Al via, in un clima sempre più teso, gli eventi preparatori al Tbilisi Pride, che sarà la prima marcia dell’orgoglio Lgbti nella storia della Georgia.
Ma a fronte delle minacce crescenti da parte di gruppi estremisti e della potente Chiesa apostolica autocefala ortodossa georgiana, concretatesi anche in scontri e aggressioni, il Governo ha invitato gli organizzatori a cancellare la parata, adducendo come motivo di non poter garantire l’ordine pubblico. Cosa, questa, che ha suscitato lo sdegno del Dipartimento di Stato Usa ma soprattutto di componenti dell’associazionismo internazionale, a partire da All Out che, in collaborazione con l’European Pride Organisers Association (Epoa), ha lanciato una petizione online. Petizione che, indirizzata al primo ministro Mamuka Bakhtadze e al ministro degli Interni Giorgi Gakharia, è finalizzata a garantire la sicurezza del Tbilisi Pride.

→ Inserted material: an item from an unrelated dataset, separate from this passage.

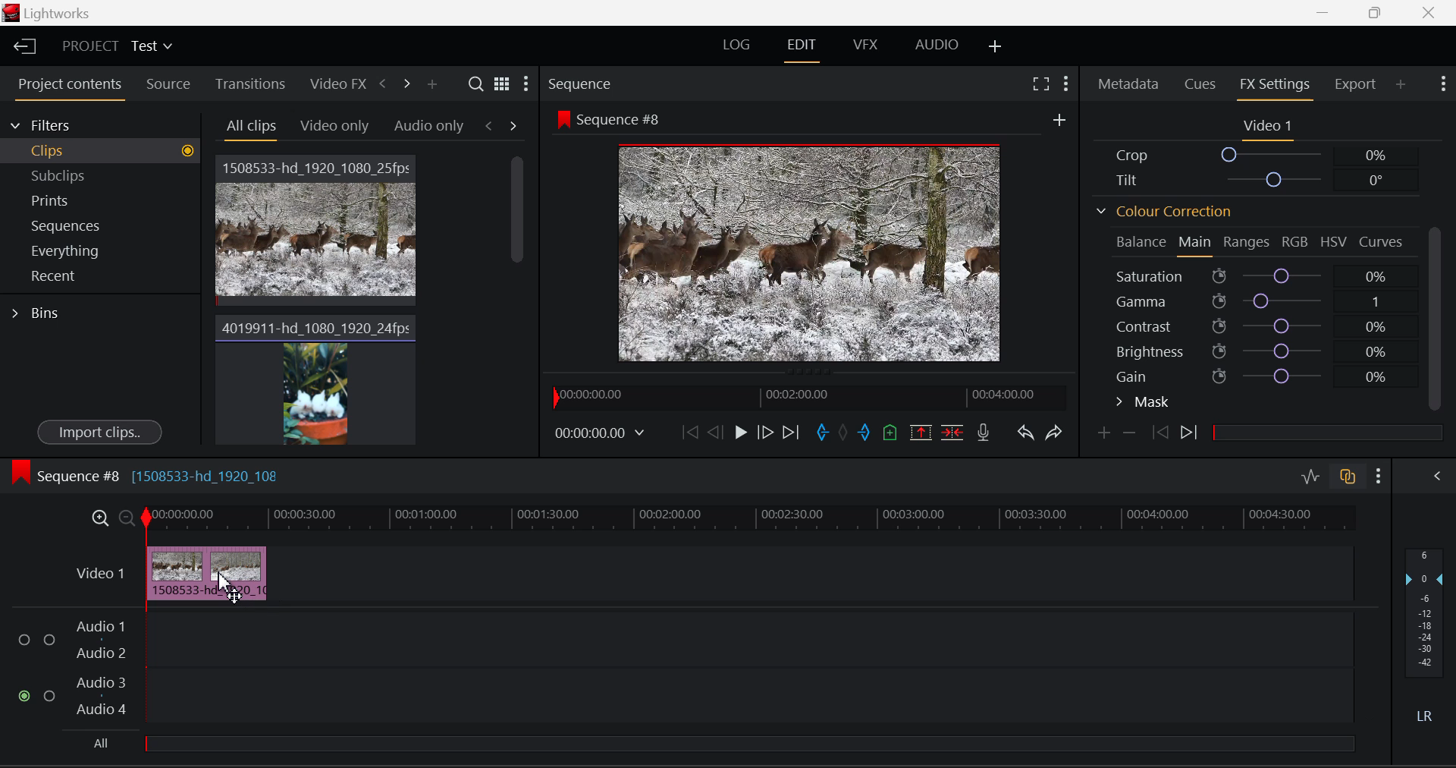  What do you see at coordinates (1443, 86) in the screenshot?
I see `Show Settings` at bounding box center [1443, 86].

A consegnare le firme sarà Yuri Guaiana, presidente di Certi Diritti e senior campaign manager di All Out, in Georgia da ieri. Paese, questo, dove, nonostante l’approvazione nel 2014 di leggi antidiscriminatorie basate sull’orientamento sessuale e l’identità di genere nel tentativo d’avvicinamento all’Unione europea, l’omotransfobia è profondamente radicata.
Le ultime più forti reazioni al Tbilisi Pride si sono verificate venerdì e domenica.
Il 14 giugno il Patriarcato ortodosso georgiano ha dichiarato che il Pride è una provocazione inaccettabile volta a promuovere “il peccato di Sodoma” e ha esortato il Governo a vietarlo. Alcune ore dopo una dozzina di attivisti, mentre si avvicinava alla Cancelleria di Stato per denunciare la mancanza di sostegno e protezione governativa, è stata accerchiata da un gruppo d’estrema destra, che ha iniziato a lanciare uova e a intonare cori omofobi. Contemporaneamente alcuni preti ortodossi, sfilando processionalmente con croci e icone, gridavano: “Se gli omosessuali non si pentiranno, andranno tutti all’inferno”.
L’intervento della polizia ha portato all’arresto di otto contromanifestanti per violazioni minori. A capo d’essi il milionario Levan Vasadze, che, legato commercialmente alla Russia e noto per il suo anti-occidentalismo, è divenuto il volto del movimento georgiano anti-Lgbt+.
Domenica 16 giugno, indossando un costume nazionale bianco e brandendo una croce, Vasadze ha invitato in un parco di Tbilisi a formare un cordone di vigilanza per fermare il Pride. Tenendo poi in mano una cintura, ha urlato che sarebbe stata utilizzata per legare i manifestanti Lgbti. Ha quindi aggiunto: «Fra di noi c’è parecchia gente con esperienza militare, atleti famosi, giocatori di rugby, lottatori. Se la propaganda della perversione tenta in qualche modo di manifestare, sfonderemo qualsiasi cordone di polizia».
Per tutta risposta, lunedì, il primo ministro Mamuka Bakhtadze ha negato che le persone omosessuali siano discriminate in Georgia, dicendo in conferenza stampa che le questioni Lgbti sono unicamente sollevate per alimentare le tensioni.
Nessun passo indietro da parte degli attivisti. Ieri sera Tamaz Sozashvili, componente di Equality Moviment e co-organizzatore del Tbilisi Pride, ha dichiarato: «Il Governo ha ancora il tempo di prendere misure per evitare lo scontro».